• [Entries supplied]:
<<<<
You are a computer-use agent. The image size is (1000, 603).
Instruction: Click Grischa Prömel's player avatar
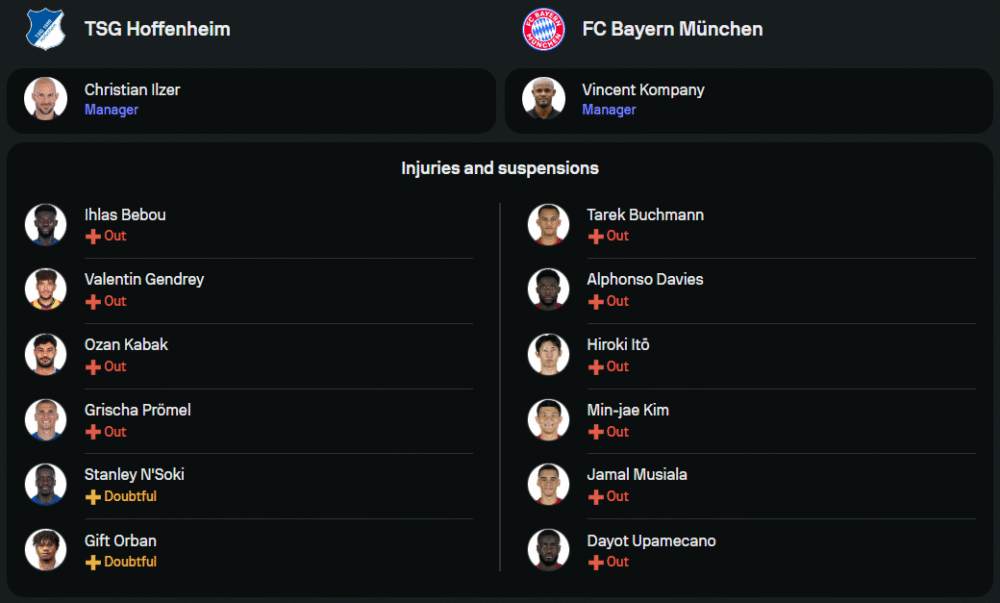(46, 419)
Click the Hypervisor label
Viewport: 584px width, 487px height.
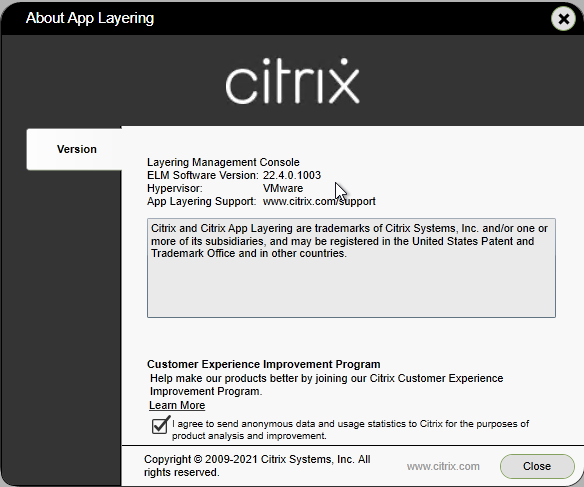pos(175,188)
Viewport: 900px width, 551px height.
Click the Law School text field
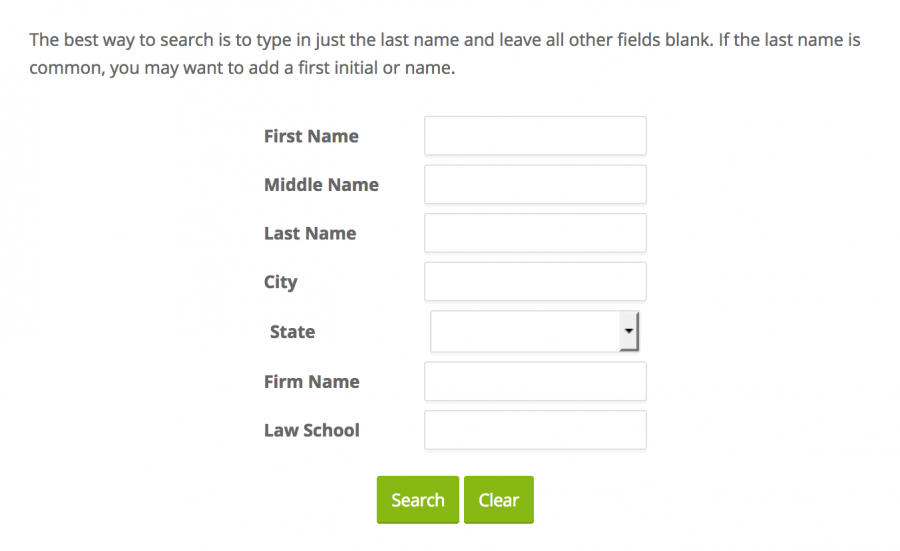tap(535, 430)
>>>>
• [To do]: Leaving the pictures out, write out every entry exactly.

• [Output of the task]:
You are a computer-use agent. The image size is (1000, 603).
Instruction: Click Grischa Prömel's player avatar
(46, 419)
Click the Hypervisor label
Viewport: 584px width, 487px height.
pos(175,188)
Viewport: 900px width, 551px height.
Click the Law School text field
tap(535, 430)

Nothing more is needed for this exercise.